_TASK DIRECTIONS_
What you produce should be every line from the data that includes "taskbar".

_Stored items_
______
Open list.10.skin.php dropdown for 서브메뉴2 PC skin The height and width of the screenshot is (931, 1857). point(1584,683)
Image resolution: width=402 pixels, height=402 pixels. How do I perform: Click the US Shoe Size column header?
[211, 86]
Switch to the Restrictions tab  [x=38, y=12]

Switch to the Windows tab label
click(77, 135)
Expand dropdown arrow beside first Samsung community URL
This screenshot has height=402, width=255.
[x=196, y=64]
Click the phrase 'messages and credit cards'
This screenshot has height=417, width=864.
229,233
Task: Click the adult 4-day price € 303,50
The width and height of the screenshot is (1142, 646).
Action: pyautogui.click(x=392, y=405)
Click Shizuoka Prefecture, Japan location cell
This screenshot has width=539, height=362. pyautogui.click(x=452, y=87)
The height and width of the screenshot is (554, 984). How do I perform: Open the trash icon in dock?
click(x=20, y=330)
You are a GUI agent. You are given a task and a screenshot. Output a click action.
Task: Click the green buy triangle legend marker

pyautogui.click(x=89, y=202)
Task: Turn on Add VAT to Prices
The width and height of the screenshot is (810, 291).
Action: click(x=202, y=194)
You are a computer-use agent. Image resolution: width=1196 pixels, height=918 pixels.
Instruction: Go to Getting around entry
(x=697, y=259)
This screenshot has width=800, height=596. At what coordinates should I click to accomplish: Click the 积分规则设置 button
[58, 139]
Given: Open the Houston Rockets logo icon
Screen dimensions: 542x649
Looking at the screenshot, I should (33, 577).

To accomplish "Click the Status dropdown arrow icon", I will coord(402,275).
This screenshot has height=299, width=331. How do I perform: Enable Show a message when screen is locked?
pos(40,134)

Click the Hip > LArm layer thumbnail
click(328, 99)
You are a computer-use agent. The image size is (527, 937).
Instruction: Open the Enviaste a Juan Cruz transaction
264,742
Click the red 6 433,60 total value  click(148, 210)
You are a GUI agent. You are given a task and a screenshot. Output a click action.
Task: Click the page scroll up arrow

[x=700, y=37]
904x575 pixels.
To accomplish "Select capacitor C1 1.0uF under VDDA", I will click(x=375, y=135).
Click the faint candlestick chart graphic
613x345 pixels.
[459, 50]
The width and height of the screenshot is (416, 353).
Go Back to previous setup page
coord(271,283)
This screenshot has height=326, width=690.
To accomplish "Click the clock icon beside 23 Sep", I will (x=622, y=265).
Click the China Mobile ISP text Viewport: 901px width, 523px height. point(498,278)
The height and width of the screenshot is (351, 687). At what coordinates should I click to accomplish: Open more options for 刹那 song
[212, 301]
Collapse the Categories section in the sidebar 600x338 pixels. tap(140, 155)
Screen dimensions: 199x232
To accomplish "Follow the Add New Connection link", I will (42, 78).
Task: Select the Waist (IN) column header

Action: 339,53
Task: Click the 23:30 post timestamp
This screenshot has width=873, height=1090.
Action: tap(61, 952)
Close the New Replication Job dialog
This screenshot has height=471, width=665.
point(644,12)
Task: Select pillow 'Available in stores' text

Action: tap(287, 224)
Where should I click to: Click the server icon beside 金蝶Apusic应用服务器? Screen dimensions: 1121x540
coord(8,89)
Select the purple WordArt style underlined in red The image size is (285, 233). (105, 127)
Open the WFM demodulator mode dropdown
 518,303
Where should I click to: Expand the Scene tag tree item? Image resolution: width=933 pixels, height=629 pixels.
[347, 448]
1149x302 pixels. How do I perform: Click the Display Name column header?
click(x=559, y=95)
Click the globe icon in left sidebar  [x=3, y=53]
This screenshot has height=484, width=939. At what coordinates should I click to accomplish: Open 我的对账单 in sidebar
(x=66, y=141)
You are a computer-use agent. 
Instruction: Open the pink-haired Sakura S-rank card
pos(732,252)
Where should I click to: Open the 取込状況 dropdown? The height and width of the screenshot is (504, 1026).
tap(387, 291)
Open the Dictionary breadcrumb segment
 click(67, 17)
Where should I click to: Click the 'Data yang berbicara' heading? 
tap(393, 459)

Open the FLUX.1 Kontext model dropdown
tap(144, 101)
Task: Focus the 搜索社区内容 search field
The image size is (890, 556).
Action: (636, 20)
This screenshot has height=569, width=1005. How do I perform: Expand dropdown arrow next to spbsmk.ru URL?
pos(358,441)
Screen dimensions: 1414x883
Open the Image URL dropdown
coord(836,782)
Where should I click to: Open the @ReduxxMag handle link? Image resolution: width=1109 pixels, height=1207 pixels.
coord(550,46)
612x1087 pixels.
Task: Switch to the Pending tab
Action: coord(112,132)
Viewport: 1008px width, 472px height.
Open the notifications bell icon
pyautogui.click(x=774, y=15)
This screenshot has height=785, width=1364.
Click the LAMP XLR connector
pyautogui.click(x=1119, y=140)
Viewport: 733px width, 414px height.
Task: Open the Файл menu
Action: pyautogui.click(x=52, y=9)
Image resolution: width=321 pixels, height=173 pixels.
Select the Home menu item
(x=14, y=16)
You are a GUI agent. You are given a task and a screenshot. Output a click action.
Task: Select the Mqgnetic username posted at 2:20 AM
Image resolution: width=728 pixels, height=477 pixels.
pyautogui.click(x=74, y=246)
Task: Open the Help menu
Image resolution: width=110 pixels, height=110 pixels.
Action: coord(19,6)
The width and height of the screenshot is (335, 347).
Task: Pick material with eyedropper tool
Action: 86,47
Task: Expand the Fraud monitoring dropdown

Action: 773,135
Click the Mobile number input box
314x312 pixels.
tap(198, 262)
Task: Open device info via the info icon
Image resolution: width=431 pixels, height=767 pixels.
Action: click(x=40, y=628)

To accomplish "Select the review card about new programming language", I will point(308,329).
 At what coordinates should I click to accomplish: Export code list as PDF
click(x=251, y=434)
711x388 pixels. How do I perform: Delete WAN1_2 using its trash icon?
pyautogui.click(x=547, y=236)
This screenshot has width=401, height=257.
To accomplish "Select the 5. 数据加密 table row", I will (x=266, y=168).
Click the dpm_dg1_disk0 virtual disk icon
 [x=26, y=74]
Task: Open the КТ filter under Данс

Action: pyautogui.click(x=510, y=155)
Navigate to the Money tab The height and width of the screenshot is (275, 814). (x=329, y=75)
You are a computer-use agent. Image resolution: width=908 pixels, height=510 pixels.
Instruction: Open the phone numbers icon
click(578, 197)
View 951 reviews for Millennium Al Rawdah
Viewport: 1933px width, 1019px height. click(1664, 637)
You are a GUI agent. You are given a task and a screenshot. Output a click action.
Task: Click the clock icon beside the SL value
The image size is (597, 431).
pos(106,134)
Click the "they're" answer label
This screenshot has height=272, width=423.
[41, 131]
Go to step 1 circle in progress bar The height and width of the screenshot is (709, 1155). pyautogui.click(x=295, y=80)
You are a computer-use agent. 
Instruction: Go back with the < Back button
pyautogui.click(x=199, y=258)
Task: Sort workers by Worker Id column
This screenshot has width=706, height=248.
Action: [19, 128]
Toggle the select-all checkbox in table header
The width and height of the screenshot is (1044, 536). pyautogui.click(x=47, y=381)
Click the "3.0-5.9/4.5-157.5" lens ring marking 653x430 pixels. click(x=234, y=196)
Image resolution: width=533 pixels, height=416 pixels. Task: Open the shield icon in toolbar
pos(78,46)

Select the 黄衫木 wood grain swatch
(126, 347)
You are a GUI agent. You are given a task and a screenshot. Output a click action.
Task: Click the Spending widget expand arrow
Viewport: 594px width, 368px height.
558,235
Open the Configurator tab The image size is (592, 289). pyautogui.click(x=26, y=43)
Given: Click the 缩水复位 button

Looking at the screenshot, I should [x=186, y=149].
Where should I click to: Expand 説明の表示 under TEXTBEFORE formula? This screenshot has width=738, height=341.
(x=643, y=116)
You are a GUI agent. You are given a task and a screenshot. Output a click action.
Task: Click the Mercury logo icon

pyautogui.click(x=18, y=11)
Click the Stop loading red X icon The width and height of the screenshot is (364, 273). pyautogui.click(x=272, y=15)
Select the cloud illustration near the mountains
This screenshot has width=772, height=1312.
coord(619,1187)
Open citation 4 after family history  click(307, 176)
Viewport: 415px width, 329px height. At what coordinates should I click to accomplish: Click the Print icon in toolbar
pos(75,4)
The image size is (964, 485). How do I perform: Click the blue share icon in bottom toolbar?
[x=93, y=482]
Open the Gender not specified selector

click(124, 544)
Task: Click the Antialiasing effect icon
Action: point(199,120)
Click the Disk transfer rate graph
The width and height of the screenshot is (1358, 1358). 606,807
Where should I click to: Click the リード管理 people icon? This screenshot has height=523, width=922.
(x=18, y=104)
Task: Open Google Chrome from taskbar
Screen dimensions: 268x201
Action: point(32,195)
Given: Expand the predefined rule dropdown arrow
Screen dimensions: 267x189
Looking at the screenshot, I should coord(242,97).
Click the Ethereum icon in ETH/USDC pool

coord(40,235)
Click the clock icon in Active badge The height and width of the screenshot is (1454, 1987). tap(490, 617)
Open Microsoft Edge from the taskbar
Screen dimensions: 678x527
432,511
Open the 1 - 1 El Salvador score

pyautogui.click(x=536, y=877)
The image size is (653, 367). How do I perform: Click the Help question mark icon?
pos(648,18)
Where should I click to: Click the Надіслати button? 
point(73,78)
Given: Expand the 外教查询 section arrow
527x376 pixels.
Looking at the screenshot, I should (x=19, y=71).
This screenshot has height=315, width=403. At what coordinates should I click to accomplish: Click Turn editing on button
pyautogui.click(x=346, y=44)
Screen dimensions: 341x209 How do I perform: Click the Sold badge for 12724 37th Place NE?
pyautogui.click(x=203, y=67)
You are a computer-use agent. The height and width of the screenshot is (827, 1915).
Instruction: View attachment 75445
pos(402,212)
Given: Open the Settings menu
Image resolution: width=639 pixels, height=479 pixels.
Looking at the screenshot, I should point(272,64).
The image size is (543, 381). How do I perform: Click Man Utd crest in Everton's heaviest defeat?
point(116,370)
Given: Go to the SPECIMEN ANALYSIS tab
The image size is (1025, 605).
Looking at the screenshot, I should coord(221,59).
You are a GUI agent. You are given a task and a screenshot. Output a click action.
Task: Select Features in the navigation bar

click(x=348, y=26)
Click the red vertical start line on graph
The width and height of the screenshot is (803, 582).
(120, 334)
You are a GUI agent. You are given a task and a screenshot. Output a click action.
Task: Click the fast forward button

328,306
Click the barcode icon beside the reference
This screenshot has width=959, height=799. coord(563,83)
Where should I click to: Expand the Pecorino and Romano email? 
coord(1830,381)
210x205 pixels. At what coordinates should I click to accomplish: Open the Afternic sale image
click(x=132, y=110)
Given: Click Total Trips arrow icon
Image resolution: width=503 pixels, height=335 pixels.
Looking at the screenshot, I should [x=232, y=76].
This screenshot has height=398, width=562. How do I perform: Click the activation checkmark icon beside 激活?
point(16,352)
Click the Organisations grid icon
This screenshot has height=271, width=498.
______
_FINAL ANSWER_
Task: Open Google Chrome from taskbar
Open Microsoft Edge from the taskbar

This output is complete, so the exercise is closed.